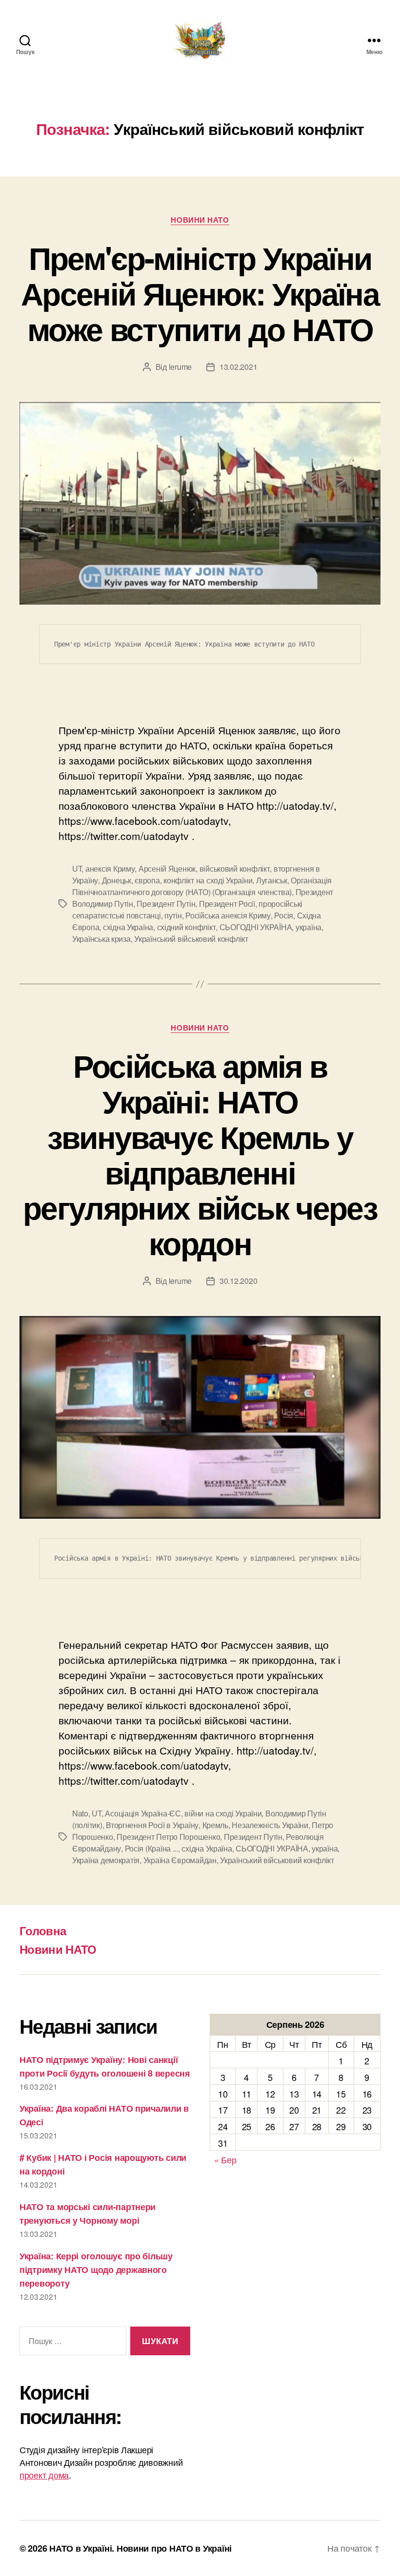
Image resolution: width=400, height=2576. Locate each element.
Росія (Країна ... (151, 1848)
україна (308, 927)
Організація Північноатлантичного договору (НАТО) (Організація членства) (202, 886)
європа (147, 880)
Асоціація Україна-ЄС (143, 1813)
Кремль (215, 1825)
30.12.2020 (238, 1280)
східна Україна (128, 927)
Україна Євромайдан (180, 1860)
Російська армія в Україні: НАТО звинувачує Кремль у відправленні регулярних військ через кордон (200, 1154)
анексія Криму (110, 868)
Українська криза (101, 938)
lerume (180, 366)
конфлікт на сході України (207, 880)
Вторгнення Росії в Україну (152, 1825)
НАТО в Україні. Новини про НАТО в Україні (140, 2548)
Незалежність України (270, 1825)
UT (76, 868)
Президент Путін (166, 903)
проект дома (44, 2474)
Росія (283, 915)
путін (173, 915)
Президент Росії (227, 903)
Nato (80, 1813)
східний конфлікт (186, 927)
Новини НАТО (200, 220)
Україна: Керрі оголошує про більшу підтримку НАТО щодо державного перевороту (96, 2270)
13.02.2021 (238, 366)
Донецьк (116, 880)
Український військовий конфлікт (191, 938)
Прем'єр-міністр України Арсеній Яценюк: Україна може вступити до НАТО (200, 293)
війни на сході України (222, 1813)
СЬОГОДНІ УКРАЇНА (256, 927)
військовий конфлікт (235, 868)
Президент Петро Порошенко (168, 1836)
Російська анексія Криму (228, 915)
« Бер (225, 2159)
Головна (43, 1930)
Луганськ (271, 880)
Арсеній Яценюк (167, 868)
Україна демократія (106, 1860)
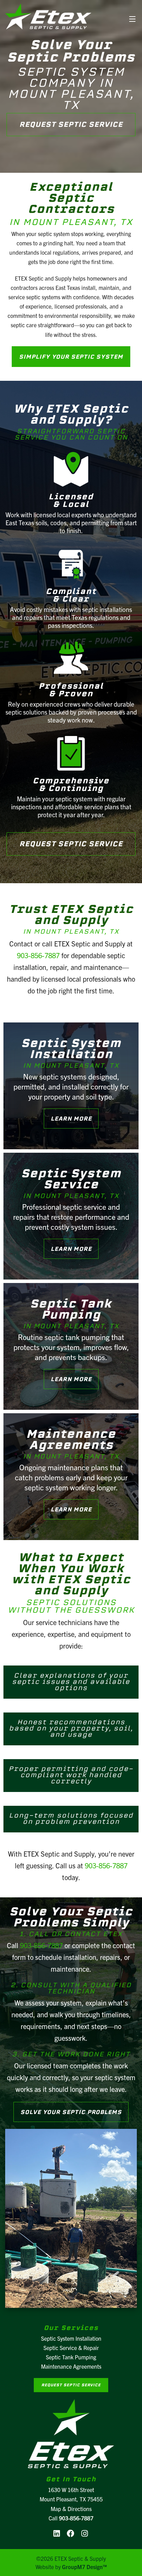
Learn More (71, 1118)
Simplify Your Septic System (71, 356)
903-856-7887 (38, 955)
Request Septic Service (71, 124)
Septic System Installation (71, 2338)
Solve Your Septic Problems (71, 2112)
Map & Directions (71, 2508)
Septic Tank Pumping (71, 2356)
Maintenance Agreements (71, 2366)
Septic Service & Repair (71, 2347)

====

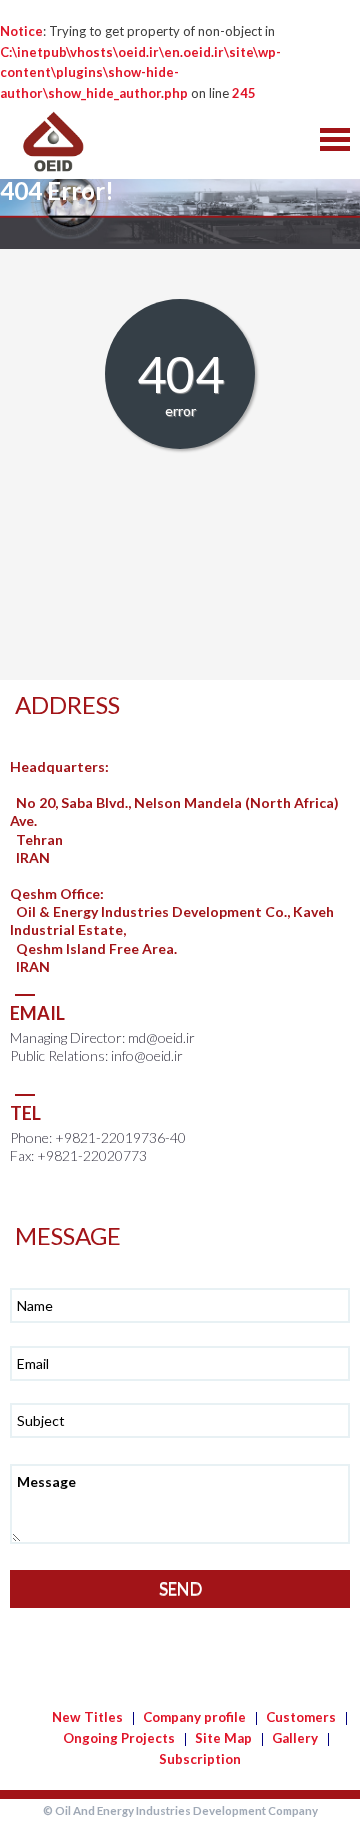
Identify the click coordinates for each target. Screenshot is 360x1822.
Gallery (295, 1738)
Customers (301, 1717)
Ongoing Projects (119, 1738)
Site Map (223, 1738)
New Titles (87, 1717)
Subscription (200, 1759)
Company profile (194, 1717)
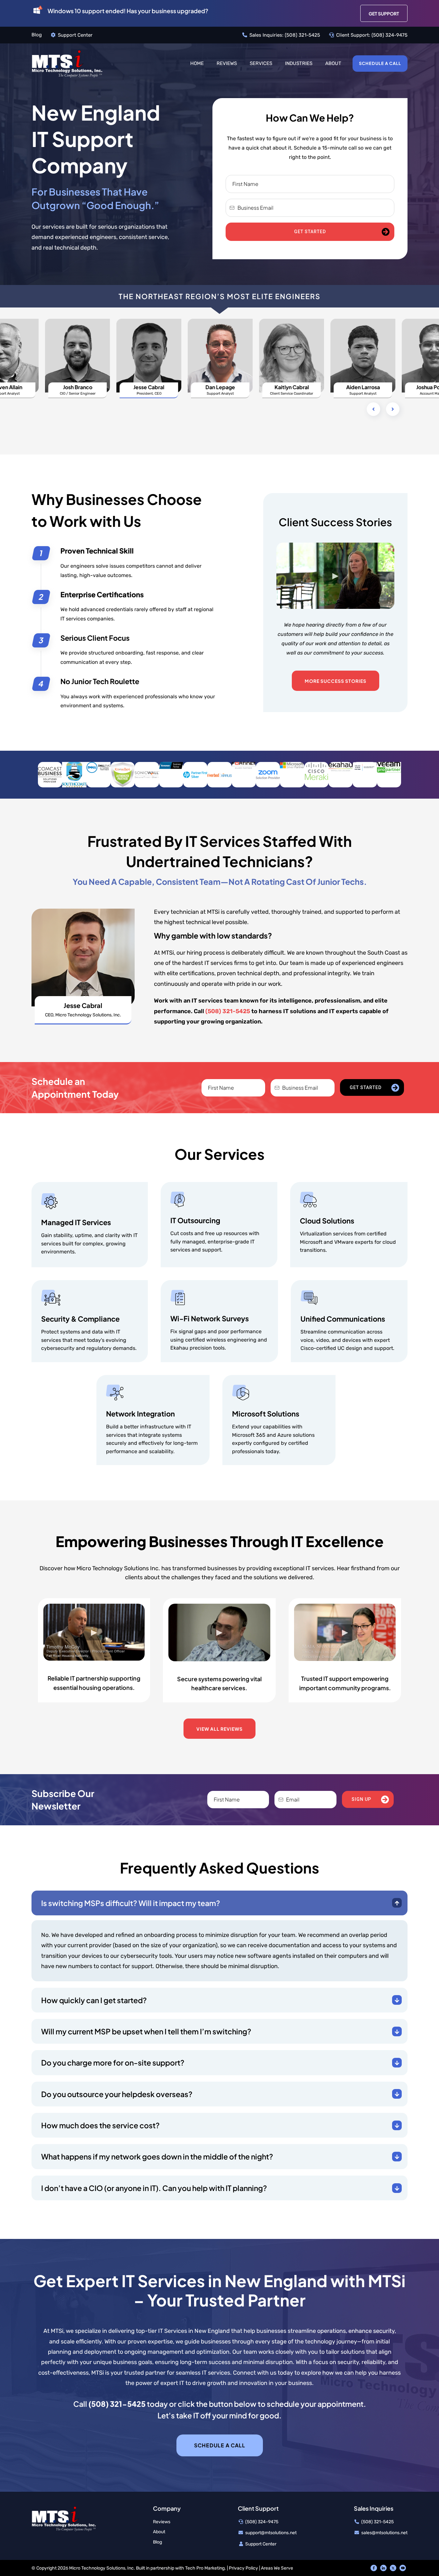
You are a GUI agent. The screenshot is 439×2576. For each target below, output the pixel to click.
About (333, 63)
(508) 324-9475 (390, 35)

====

:: What the task asks ::
Retype only this portion of the data above: the line containing "Асоціація Україна-ЄС (143, 1813)", the line containing "СЬОГОДНІ УКРАЇНА (256, 927)", and all lines between them, exactly.

:: Reply to the exercise ::
Асоціація Україна-ЄС (143, 1813)
Кремль (215, 1825)
30.12.2020 (238, 1280)
східна Україна (128, 927)
Україна Євромайдан (180, 1860)
Російська армія в Україні: НАТО звинувачує Кремль у відправленні регулярних військ через кордон (200, 1154)
анексія Криму (110, 868)
Українська криза (101, 938)
lerume (180, 366)
конфлікт на сході України (207, 880)
Вторгнення Росії в Україну (152, 1825)
НАТО в Україні. Новини про НАТО в Україні (140, 2548)
Незалежність України (270, 1825)
UT (76, 868)
Президент Путін (166, 903)
проект дома (44, 2474)
Росія (283, 915)
путін (173, 915)
Президент Росії (227, 903)
Nato (80, 1813)
східний конфлікт (186, 927)
Новини НАТО (200, 220)
Україна: Керрі оголошує про більшу підтримку НАТО щодо державного перевороту (96, 2270)
13.02.2021 (238, 366)
Донецьк (116, 880)
Український військовий конфлікт (191, 938)
Прем'єр-міністр України Арсеній Яценюк: Україна може вступити до НАТО (200, 293)
війни на сході України (222, 1813)
СЬОГОДНІ УКРАЇНА (256, 927)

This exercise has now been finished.